» Page text:
───

Example 2: Enterprise Product Manager Persona
Identity
| Field | Details |
|---|---|
| Name | David Park |
| Role / Job Title | Senior Product Manager |
| Company Size | Enterprise (2,500 employees) |
| Industry | Financial Services SaaS |
| Location | New York, NY |
| Age Range | 33-38 |
| Experience Level | 7 years in product management |
Goals
- Increase platform adoption from 40% to 65% across existing enterprise accounts
- Reduce time-to-value for new account onboarding from 90 days to 45 days
- Build a self-serve analytics layer so customers stop filing "data export" support tickets
Frustrations and Pain Points
- Three layers of stakeholder approval before any feature reaches development. Average cycle time from idea to shipped: 14 weeks.
- Customer success team surfaces feature requests through a spreadsheet that is always out of date
- Engineering estimates vary wildly because specs are inconsistent. The same feature gets scoped at 2 weeks or 6 weeks depending on the engineer.
Current Tools and Workflow
- Primary tools: Jira, Confluence, Amplitude, Figma
- Workarounds: A personal Notion database where he tracks stakeholder commitments and their status
- Gaps: No structured way to tie customer health scores to feature adoption data
Quote
"I spend more time getting alignment than building product. By the time everyone agrees, the market has moved."
Behavioral Patterns
- How they discover new tools: Peer recommendations at PM meetups, internal tool evaluations, vendor demos
- Decision-making style: Data-driven and methodical. Builds business cases before proposing anything.
- Buying authority: Influencer and evaluator. VP of Product has final sign-off.
- Content consumption: Reforge, Stratechery, industry reports, LinkedIn thought leaders
Key Jobs-to-be-Done
- When quarterly planning starts, I want to present a prioritized list of features with clear impact estimates, so I can get stakeholder alignment in one meeting instead of five.
- When a customer escalation comes in, I want to see that customer's usage data alongside the feature request, so I can assess whether this is a real gap or a training issue.
- When writing a spec, I want a consistent structure that engineering trusts, so estimates are accurate and scope creep is minimized.
Superhuman famously used a persona-driven approach to find product-market fit, measuring how disappointed users would be if the product disappeared. Read the full breakdown in the Superhuman PMF case study.
Common Mistakes
Persona as marketing fiction. If your persona reads like a creative brief ("Meet Sarah, she loves yoga and artisanal coffee"), it will not help you make product decisions. Every field should connect to a behavior that affects how they use your product.
Too many personas. Three to five personas cover most products. If you have ten, you have not segmented clearly enough. Merge similar users and split only when their goals genuinely diverge.
Building personas after deciding what to build. Personas created to justify a feature you already want to ship are confirmation bias with a template. Do the research first.
Never updating. A persona from 18 months ago may describe a user who no longer exists. Especially in fast-moving markets, revisit personas when you notice support tickets or interview data contradicting your assumptions.

───

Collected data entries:
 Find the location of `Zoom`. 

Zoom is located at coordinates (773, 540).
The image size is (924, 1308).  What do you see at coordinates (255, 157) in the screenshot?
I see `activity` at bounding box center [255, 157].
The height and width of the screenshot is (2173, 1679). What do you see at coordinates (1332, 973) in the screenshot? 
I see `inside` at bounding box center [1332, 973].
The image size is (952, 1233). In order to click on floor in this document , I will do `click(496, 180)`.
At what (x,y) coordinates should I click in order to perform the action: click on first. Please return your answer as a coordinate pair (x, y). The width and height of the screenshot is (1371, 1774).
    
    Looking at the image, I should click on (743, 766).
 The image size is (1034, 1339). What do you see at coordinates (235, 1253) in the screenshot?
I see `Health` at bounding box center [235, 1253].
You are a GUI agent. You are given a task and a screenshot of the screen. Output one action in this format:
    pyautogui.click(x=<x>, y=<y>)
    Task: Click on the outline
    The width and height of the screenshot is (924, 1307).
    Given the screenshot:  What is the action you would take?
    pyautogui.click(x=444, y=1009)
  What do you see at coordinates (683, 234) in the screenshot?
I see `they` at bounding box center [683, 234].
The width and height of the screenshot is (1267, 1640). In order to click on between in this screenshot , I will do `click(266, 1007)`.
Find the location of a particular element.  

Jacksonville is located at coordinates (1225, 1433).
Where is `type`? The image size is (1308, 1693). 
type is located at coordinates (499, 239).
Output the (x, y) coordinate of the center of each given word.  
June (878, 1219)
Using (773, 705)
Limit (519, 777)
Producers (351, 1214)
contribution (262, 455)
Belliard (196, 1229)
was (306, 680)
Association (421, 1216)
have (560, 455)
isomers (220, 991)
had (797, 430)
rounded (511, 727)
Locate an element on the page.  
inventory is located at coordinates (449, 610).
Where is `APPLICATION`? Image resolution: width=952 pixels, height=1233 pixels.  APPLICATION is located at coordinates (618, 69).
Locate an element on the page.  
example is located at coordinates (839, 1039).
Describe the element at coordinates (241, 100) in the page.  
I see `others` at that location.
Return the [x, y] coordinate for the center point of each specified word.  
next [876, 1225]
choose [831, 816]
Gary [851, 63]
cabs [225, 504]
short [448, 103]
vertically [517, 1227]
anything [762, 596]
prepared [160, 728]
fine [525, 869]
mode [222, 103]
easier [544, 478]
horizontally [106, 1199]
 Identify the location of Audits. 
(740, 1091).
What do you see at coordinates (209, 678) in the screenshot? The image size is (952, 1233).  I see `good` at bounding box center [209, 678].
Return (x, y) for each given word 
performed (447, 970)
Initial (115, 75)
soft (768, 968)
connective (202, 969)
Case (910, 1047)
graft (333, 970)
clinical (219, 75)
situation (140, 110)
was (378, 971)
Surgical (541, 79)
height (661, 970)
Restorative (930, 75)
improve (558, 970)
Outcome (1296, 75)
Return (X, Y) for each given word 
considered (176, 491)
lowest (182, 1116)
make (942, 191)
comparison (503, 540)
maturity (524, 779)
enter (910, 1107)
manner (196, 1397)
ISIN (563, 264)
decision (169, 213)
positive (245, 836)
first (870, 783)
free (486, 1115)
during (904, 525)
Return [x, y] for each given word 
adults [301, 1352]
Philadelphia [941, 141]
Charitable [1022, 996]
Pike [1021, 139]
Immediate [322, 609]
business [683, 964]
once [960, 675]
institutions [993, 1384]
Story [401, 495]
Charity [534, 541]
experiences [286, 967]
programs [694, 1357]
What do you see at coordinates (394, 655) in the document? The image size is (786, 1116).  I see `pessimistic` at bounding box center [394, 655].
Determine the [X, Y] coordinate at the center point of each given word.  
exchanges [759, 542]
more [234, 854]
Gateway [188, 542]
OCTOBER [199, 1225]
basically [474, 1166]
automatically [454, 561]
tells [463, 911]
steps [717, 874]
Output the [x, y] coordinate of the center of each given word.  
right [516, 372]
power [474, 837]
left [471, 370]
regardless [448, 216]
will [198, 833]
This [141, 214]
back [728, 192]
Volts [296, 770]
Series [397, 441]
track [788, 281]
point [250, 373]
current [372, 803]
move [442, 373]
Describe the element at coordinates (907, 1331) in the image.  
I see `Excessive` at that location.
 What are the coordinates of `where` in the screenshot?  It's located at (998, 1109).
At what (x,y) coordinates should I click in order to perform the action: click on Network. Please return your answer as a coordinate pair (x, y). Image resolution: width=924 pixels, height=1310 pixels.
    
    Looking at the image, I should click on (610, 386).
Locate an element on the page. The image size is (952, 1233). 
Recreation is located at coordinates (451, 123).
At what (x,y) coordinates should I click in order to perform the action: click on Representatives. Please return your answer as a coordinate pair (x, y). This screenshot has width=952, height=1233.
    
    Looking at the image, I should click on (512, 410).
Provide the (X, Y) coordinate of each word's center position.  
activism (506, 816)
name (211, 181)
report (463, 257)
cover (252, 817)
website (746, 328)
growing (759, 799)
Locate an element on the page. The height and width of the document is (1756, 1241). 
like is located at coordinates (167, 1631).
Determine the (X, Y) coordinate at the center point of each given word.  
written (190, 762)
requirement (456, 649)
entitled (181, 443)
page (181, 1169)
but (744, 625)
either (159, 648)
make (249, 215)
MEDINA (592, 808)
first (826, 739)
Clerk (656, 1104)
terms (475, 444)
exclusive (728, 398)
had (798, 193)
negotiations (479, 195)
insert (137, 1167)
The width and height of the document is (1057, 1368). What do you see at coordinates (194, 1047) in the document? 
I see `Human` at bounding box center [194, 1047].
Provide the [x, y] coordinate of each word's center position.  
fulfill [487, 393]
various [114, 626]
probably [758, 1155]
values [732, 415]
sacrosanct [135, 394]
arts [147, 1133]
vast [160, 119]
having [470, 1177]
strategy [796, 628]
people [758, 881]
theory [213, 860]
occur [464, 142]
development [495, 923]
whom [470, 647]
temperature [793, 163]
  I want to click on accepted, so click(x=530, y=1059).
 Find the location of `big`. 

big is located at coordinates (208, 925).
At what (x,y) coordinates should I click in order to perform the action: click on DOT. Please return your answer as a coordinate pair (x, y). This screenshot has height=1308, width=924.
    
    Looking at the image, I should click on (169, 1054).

───

» Assigned task: In the persona text above, reproduce everything from "- Buying authority: Influencer" down to "instead of five." word for word.

» Answer below:
- Buying authority: Influencer and evaluator. VP of Product has final sign-off.
- Content consumption: Reforge, Stratechery, industry reports, LinkedIn thought leaders
Key Jobs-to-be-Done
- When quarterly planning starts, I want to present a prioritized list of features with clear impact estimates, so I can get stakeholder alignment in one meeting instead of five.